Mensaje a Chávez, por Teodoro Petkoff
En la declaración de José Vicente Rangel, el domingo pasado, hay dos aspectos que le sirven de contexto. El primero, que Rangel no habla como vocero del gobierno ni oficial ni oficioso; de hecho, el gobierno no tiene más vocero que el propio Presidente. Pero Rangel posee vínculos estrechos con sus personeros de alto nivel, lo cual lo hace un interlocutor privilegiado de estos y lo lleva a expresar preocupaciones que no deben ser exclusivas de él. El segundo, que el ex vicepresidente se dirige, en verdad, a Hugo Chávez. Exclusivamente a éste. Es a él a quien quiere llamar la atención sobre el cuadro político actual, no a la oposición, a cuya responsabilidad alude casi como un saludo a la bandera. Es a Chávez a quien interpela, exponiéndole algunos criterios que contrastan, y Rangel no lo ignora, con los que sobre el mismo tema ha expuesto el Presidente.
Ante todo, llama a «reconocer y aceptar» que el país está dividido en dos grandes bloques, sin desconocer ni descalificar, como hace Chávez, al que agrupa a los adversarios de la política oficial.
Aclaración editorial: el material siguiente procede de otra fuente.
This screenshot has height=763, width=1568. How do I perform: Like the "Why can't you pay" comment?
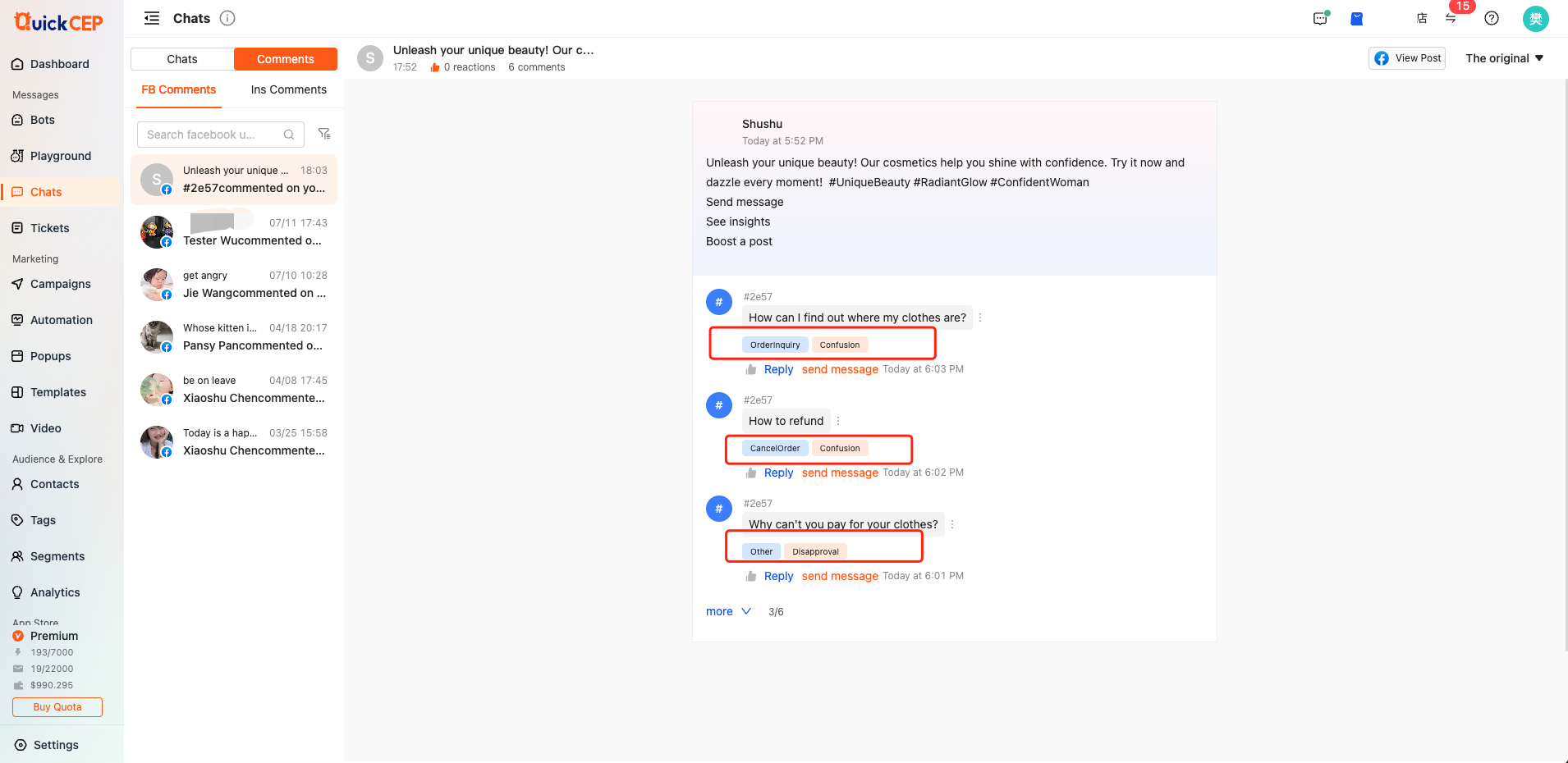(x=750, y=576)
De seguidas, se pregunta si conviene esa división y si es posible superarla o, por el contrario, habría que resignarse a que las diferencias terminen ventilándose en el terreno de la violencia, en la medida en que «cada día se dilucidan temas con mayor carga polémica».
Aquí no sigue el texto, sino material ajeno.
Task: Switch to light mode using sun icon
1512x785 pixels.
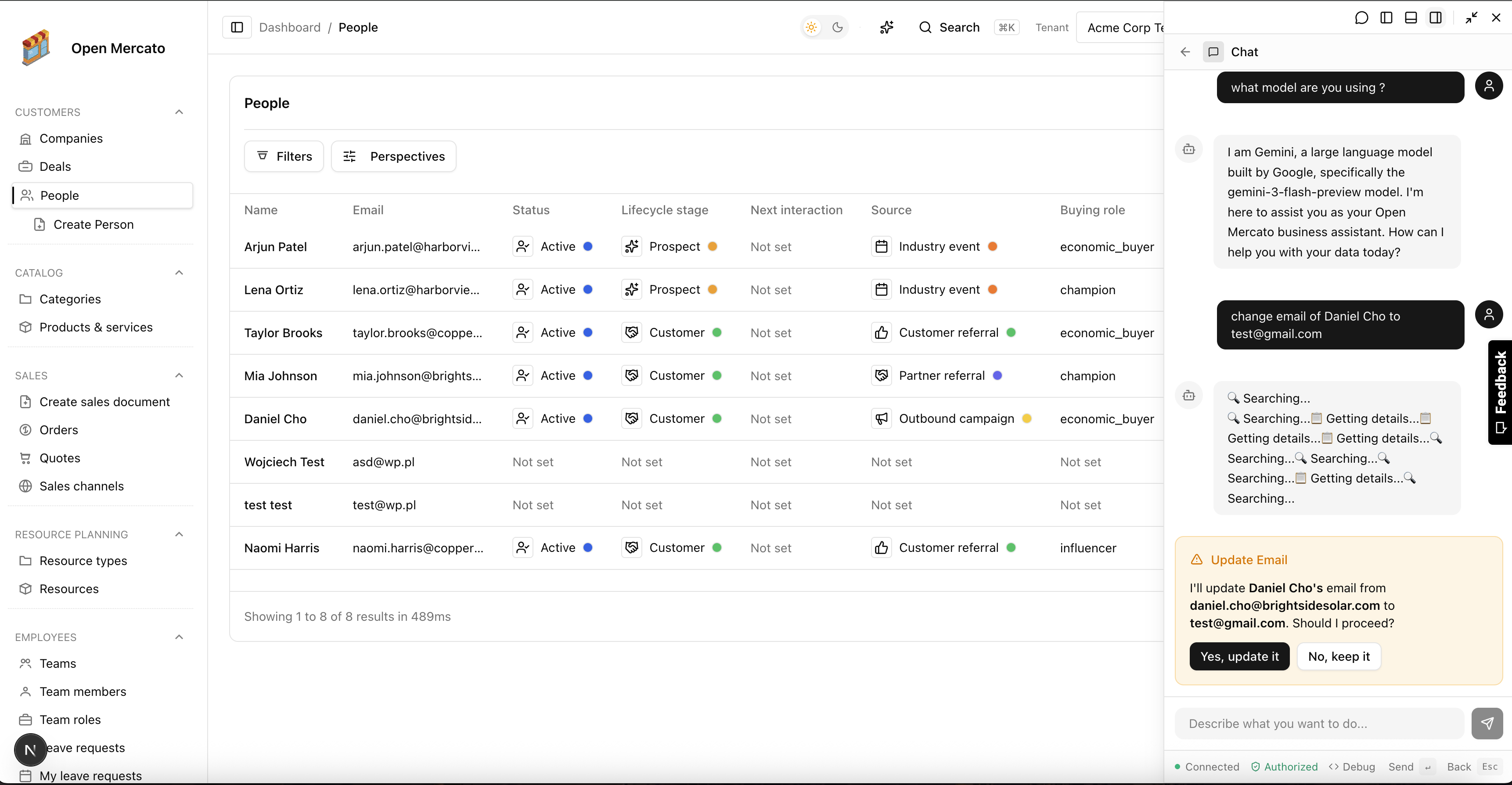Action: click(810, 27)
A pesar de que habla de unos indeterminados «factores políticos», ¿a quién si no es a Chávez al que se dirige, cuando indica que «está obligado a buscar fórmulas que faciliten el alivio de las tensiones y permitan que los venezolanos (…) puedan dialogar»? ¿Acaso no ha sido Chávez quien al hablar de «recibir a los adversarios a las puertas de Miraflores»,ipsofacto cerró esas puertas, desconociendo, con falsedades, la condición democrática de los partidos opositores? No es ésta la tónica de las palabras de Rangel, quien plantea nada menos que el reconocimiento de la oposición por parte del gobierno.
En los días posteriores al referéndum ha sido el Presidente, no la oposición, quien ha bloqueado toda posibilidad de normalización de la diatriba política. Esta constatación está implícita en el análisis del ex vice. De paso, hace al Presidente una advertencia que, probablemente, en el entorno oficialista, a otros inquieta también: la revolución corre el riesgo de «naufragar» en la «conflictividad cotidiana, agotadora, enervante».
Es difícil no estar de acuerdo con las conclusiones de Rangel. ¿Habrá, dentro del gobierno, quien las haga suyas y las lleve a discusión en su seno? ¿Será posible esperar de Chávez ese viraje copernicano, para sentarse a hablar con sus adversarios, entre los cuales, para decirlo con palabras de uno de sus dirigentes, Enrique Ochoa Antich, muy probablemente privaría el criterio de que «ningún venezolano en su sano juicio y que ame de veras a este país por encima de sus particularidades e intereses grupales, podría escamotear su concurso a una convocatoria de este tipo»?